Nasional | republika | Published at Selasa, 28 Desember 2021 - 02:14
Perjalanan Traveler Menelusuri Jejak Muslim di Eropa

IHRAM.CO.ID,LONDON -- Adalah Tharik Hussain, pria kelahiran Bangladesh tetapi dibesarkan di London Timur. Dia memasuki dunia traveling sebagai seorang pemula dan "tersandung" pada peninggalan Islam di tempat yang tak terduga: Eropa. Setelah bertahun-tahun bepergian, ia telah menulis buku perjalanan berbahasa Inggris pertama.

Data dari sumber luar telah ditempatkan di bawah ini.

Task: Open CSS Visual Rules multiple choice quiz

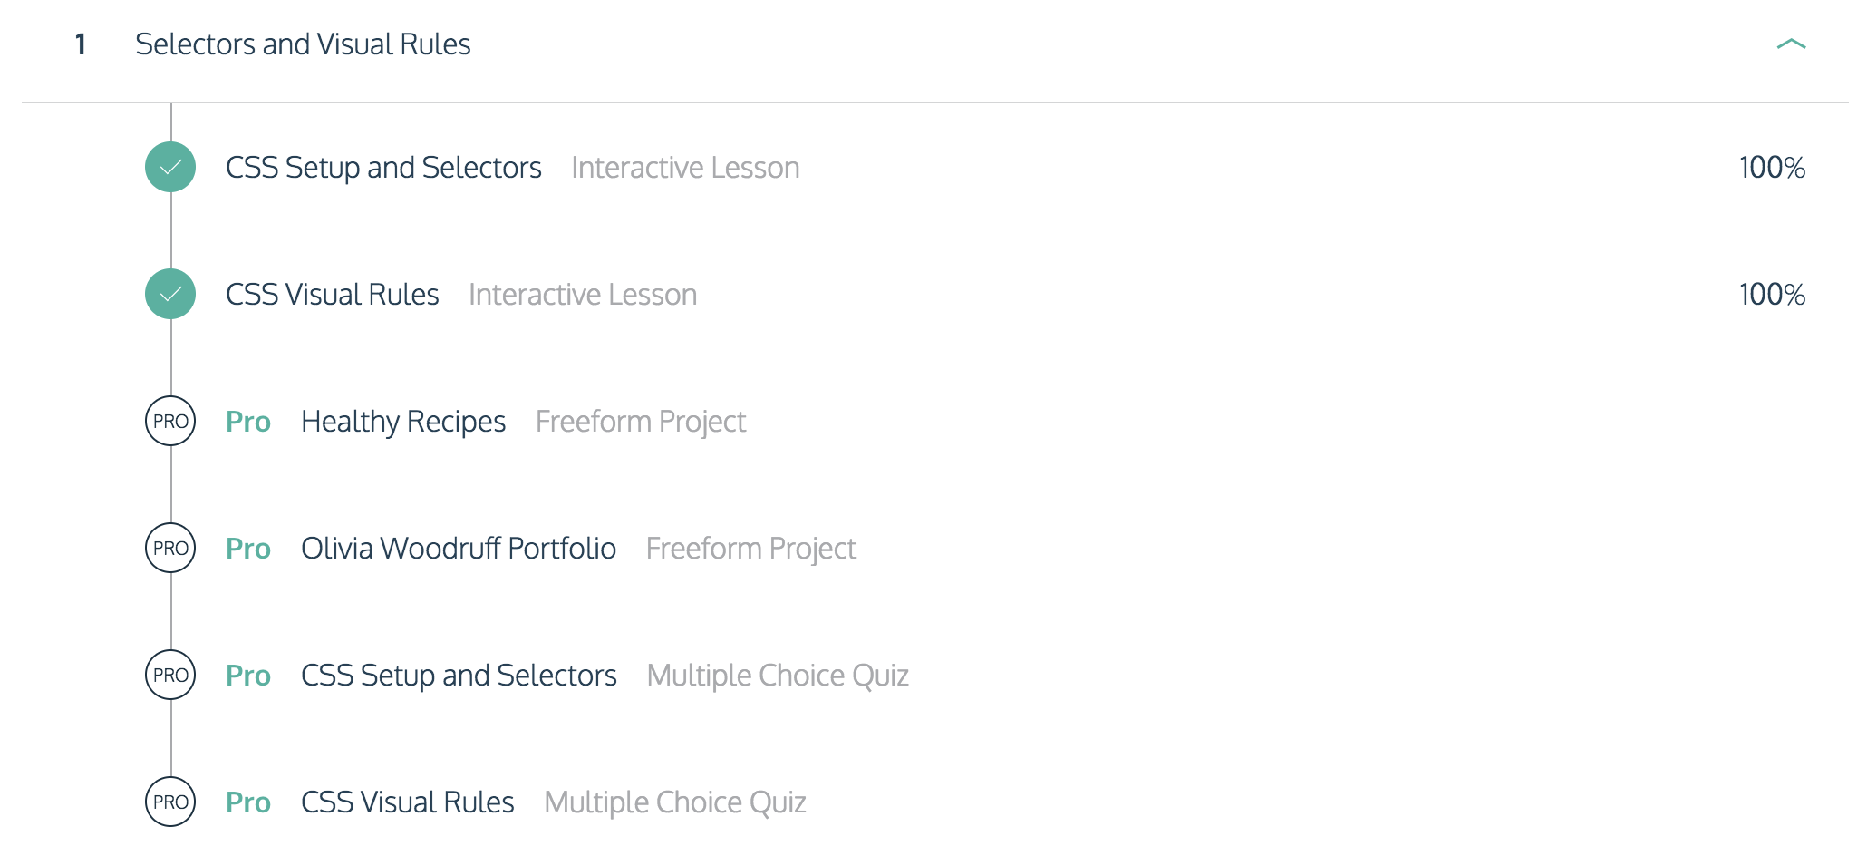Action: (x=407, y=803)
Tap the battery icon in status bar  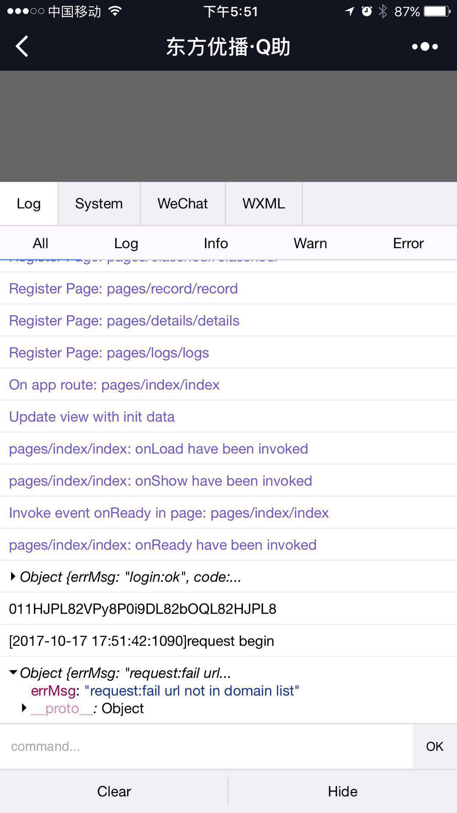(x=437, y=11)
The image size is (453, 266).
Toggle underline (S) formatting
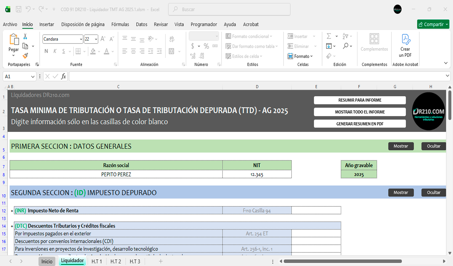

Dia menyampaikan bagaimana dia pertama kali menemukan rahasia sejarah ini, dan bagaimana kita semua mungkin memiliki sejarah yang belum ditemukan yang menunggu untuk ditemukan.

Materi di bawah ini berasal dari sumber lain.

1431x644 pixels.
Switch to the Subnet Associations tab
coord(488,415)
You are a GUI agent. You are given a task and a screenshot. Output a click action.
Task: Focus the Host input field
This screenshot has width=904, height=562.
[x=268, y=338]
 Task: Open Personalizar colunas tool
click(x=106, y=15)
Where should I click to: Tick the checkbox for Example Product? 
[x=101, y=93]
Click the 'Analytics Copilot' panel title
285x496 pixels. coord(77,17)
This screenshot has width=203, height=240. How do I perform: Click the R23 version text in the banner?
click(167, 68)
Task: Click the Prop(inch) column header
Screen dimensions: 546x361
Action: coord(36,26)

Brick Lane London Timur sedang naik turun dan penuh dengan bar, toko pakaian vintage, kedai kopi, spesialis tanaman rumah, dan pasar makanan jalanan. Ini adalah impian hipster muda. Turis berduyun-duyun ke sini, tetapi ada lebih banyak hal di tempat ini selain latte dan vinyl.

Naskah yang tidak biasa menghiasi rambu-rambu jalan, indah dan rumit di bawah bahasa Inggris. Sebuah puncak menara runcing, perak dan berkilauan, berada di luar bangunan bata merah yang terdaftar sebagai Kelas II abad ke-18. "Mungkin menara paling hipster di dunia," kata Tharik Hussain, dilansir dari laman Mirror, Senin (27/12).

Tharik adalah penulis dan guru berusia 42 tahun. Dia memiliki mata untuk aspek yang paling tidak jelas namun signifikan dari kotanya. Kata-katanya ditimbang dengan hati-hati saat dia membawa saya melalui sejarah London Timur yang penuh warna dan seringkali brutal. Dia menyerap suara, bau, dan orang-orang di jalur yang sibuk ini.

"Semuanya berubah. Dan itu tidak buruk. Tapi kita tidak bisa kehilangan sejarah, apa yang terjadi sebelumnya," kata dia. Dia sebelumnya adalah jurnalis yang kemudian menjadi guru sekolah, ia kemudian mencoba menulis perjalanan, dan serangkaian penemuan yang hampir tidak disengaja saat melakukan perjalanan melintasi Eropa membuatnya menulis sebuah buku. Dan bukan sembarang buku.